[SET EXERCISE 1]: Convert the saved data entries, from the first line through the line that contains "Expand the Document", into a JSON list of strings with one string per line, omitting blank lines.

[EXCERPT PROVIDED]:
_____

Although I greatly admire the quality of detail and focus here, this is not a way I am aspiring to draw myself.

(photos my own from the exhibition)

MARC FAIRNINGTON

Marc Fairnington paints with intense detail- humans, animals, and plants.

I am quite fascinated by his long series of eyes, both human and animal, in tondo formats, they look spectacular. I often draw eyes and want to learn how to draw them better, so this is a wonderful example to look at.

But if his paintings look like from a natural history collection at a first glimpse- they are much more interesting than that. It is “unnatural history”- invented creatures, plants with more than one species on the same branch and beasts.

I definitely admire this extremely detailed and meticulous painting, the seemingly natural, but then with an added layer of mystery.

(Images from: Underwood, S. 2020. Marc Fairnington painter. [Online]. [13 November 2020]. Available from: https://markfairnington.com/)

A FINER FOCUS ON TILES

I have just spent days looking at the patterns of the wild tiles in our odd house, for the artist’s book.

For this project, I want to continue scrutinizing the patterns closely and recombining them into a new imagined world.

I will use a fine liner pen working from an easel. I prepare a larger square of 36×36 cm white 300gr watercolour paper to mimic a clean, white tile, large enough to develop different patterns. This is a combination between close observation of the existing patterns and allowing myself the freedom to continue into extended doodling.

I noticed in the previous project of the artists book, what a very different feeling a lifesized (180×200 cm) drawing on the wall had, compared to the small printed version of the same drawing that I could hold in my hand.

This is a sequence of the process combining the different patterns and free drawing:

I am definitely not an abstract artist- even when I am planning to focus on patterns, I start finding form.

This is the final drawing:

This drawing gave me the experience of working painstakingly and meticulously, it required a finer focus. I think that is possible to feel for the viewer. I am not overly enthusiastic with the result, but greatly enjoyed the meditative aspect of the project, and also developed yet another level of knowledge about the weird tiles in this house. I was quite surprised to notice how imperfect their patterns actually are, something I had not noticed when seeing them on the wall.

_____

(Saved data entries)
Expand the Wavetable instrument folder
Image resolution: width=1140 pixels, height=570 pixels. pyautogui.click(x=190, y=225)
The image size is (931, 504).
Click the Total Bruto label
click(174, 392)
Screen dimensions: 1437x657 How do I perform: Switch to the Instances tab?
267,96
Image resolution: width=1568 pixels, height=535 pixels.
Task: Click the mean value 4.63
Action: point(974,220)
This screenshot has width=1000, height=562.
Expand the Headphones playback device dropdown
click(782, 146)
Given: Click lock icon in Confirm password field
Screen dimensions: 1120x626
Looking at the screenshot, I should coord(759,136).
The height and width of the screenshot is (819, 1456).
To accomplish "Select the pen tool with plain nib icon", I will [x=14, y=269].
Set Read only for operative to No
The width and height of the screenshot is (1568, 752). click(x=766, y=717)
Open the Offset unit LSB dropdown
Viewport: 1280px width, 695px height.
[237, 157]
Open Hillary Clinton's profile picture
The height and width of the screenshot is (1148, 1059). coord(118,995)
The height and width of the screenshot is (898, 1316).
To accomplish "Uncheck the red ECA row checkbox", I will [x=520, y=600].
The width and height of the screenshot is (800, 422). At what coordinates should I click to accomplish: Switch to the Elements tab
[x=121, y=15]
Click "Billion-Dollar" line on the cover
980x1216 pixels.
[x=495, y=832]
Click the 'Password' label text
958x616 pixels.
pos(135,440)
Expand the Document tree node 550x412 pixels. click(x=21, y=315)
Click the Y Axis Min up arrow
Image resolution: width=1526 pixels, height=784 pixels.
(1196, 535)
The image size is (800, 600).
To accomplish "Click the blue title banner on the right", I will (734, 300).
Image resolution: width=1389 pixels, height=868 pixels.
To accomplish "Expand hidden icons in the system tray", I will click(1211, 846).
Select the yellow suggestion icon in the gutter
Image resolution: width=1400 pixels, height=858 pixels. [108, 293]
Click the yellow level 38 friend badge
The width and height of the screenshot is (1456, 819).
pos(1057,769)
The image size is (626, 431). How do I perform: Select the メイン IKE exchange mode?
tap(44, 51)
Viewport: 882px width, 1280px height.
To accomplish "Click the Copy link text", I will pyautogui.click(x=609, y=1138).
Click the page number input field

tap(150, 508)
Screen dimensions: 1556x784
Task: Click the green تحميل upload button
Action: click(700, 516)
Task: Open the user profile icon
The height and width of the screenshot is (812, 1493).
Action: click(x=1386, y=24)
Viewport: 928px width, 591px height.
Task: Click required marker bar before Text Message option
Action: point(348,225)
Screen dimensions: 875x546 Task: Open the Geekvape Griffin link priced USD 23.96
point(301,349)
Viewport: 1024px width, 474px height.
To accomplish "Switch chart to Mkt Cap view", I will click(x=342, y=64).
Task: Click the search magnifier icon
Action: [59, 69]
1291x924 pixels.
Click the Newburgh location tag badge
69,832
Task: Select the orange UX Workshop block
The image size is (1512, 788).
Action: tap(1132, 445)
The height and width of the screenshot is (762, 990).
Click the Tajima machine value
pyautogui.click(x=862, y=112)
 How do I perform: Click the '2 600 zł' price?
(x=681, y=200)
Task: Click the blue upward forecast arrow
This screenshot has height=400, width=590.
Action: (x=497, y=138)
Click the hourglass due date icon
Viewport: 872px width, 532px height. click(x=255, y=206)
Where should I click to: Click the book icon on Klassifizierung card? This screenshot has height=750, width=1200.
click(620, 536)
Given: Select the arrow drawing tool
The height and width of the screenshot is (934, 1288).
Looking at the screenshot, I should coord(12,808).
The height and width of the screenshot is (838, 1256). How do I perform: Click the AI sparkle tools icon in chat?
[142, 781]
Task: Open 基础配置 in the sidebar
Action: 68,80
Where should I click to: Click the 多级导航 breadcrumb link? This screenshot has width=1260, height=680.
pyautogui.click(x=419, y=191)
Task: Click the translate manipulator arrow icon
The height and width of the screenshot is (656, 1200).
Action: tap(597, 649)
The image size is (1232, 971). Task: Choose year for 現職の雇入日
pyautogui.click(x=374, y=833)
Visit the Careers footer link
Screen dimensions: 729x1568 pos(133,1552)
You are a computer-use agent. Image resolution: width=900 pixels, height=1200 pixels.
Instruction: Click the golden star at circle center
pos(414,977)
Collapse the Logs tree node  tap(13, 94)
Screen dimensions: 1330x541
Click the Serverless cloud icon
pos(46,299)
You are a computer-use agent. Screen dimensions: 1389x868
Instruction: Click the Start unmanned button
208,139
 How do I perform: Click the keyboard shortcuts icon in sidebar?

_____

[SET EXERCISE 2]: In the excerpt on drawing tiles, what paper did the writer prepare for the drawing?

[WORKED SOLUTION 1]:
[
  "Expand the Wavetable instrument folder",
  "Image resolution: width=1140 pixels, height=570 pixels. pyautogui.click(x=190, y=225)",
  "The image size is (931, 504).",
  "Click the Total Bruto label",
  "click(174, 392)",
  "Screen dimensions: 1437x657 How do I perform: Switch to the Instances tab?",
  "267,96",
  "Image resolution: width=1568 pixels, height=535 pixels.",
  "Task: Click the mean value 4.63",
  "Action: point(974,220)",
  "This screenshot has width=1000, height=562.",
  "Expand the Headphones playback device dropdown",
  "click(782, 146)",
  "Given: Click lock icon in Confirm password field",
  "Screen dimensions: 1120x626",
  "Looking at the screenshot, I should coord(759,136).",
  "The height and width of the screenshot is (819, 1456).",
  "To accomplish \"Select the pen tool with plain nib icon\", I will [x=14, y=269].",
  "Set Read only for operative to No",
  "The width and height of the screenshot is (1568, 752). click(x=766, y=717)",
  "Open the Offset unit LSB dropdown",
  "Viewport: 1280px width, 695px height.",
  "[237, 157]",
  "Open Hillary Clinton's profile picture",
  "The height and width of the screenshot is (1148, 1059). coord(118,995)",
  "The height and width of the screenshot is (898, 1316).",
  "To accomplish \"Uncheck the red ECA row checkbox\", I will [x=520, y=600].",
  "The width and height of the screenshot is (800, 422). At what coordinates should I click to accomplish: Switch to the Elements tab",
  "[x=121, y=15]",
  "Click \"Billion-Dollar\" line on the cover",
  "980x1216 pixels.",
  "[x=495, y=832]",
  "Click the 'Password' label text",
  "958x616 pixels.",
  "pos(135,440)",
  "Expand the Document tree node 550x412 pixels. click(x=21, y=315)"
]

[WORKED SOLUTION 2]: A 36×36 cm square of white 300gr watercolour paper.